Social media platform, Snapchat, is being investigated over claims that it misled investors over the threat of Instagram to their growth as a company. Investors allege that Snapchat should have attributed their slowing user growth in 2016 to Instagram, but instead downplayed the competition. In June, Instagram announced that their Stories feature had attracted 400 million daily users with reports suggesting that those within Snapchat knew of Instagram’s potential damage to their company. Whether Snapchat was aware of this is now a matter for the US courts. Since Snap’s $3.4 billion IPO back in 2016, the company has reported disappointing user growth and further experienced its first-ever drop in users from 191 million earlier this year to 186 million in the third quarter. However, despite these poor results, Snap still managed to break a revenue record.
The retail car service, Uber, is under pressure to improve their financial performance before their upcoming IPO as last week they announced a loss of $1.07 billion in the three months leading to September, with a previous $891 million loss in their second quarter. This news comes as Uber’s growth begins to slow, with bookings rising from 6% from this time last year, compared to a near 30% growth in 2016. However, Uber is increasing its expansion into other industries, particularly in their food delivery service Uber Eats. Gross bookings for Uber Eats topped $2 billion, a surge of 150% from the previous year. Uber’s biggest challenge will be to show investors that they are rapidly growing, whilst managing their substantial losses – both are key factors that investors look for in an IPO.
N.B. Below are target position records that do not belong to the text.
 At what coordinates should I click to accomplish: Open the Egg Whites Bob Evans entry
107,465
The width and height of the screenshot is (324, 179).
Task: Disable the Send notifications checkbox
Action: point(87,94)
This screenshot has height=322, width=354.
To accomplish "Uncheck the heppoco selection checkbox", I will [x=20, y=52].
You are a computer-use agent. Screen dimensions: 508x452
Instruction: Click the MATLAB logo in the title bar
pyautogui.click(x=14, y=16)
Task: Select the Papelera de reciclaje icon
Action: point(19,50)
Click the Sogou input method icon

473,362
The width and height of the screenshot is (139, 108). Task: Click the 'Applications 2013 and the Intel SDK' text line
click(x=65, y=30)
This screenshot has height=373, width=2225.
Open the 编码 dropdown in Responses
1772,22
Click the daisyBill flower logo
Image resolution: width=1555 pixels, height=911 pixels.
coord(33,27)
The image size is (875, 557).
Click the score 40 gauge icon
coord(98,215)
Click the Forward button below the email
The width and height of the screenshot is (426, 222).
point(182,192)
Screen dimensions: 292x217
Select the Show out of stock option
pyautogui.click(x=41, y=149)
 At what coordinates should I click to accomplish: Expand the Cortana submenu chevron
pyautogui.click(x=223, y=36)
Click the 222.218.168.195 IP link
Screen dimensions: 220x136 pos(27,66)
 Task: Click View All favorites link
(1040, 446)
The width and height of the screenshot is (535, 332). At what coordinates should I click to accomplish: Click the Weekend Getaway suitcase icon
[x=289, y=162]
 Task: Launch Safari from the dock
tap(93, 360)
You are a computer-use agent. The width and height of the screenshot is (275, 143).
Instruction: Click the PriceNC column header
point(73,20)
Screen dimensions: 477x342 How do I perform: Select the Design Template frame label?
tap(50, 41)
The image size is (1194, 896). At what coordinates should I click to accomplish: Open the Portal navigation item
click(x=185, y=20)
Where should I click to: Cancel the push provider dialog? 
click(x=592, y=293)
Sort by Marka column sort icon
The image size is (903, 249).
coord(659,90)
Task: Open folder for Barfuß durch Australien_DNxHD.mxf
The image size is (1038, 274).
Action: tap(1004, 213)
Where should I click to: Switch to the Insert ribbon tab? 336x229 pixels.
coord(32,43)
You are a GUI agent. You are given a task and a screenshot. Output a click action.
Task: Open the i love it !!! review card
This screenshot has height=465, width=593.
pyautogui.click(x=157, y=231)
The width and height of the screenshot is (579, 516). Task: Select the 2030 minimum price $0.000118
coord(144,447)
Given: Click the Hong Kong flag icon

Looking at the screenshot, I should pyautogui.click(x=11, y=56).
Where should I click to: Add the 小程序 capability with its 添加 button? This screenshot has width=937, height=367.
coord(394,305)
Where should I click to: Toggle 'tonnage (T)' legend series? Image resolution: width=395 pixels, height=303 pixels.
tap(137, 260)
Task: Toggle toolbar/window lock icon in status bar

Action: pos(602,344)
The university being bailed out
It was revealed last week that an unnamed “small, modern” university received a £900k emergency loan from a regulator, after running into financial trouble. The Office for Students (OfS), who regulates England’s higher education sector, stepped in to provide financial stability with a short term loan. In recent weeks, the chair of the OfS has said he wouldn’t provide financial support for struggling universities to prevent ‘too big to fail’ ideas.
As universities rely more on student tuition fees to fund them (rather than government subsidies), there has been a tendency for universities to borrow finances to improve their campus and facilities. This could be a risk as they are reliant on increasing admissions to ensure their finances work.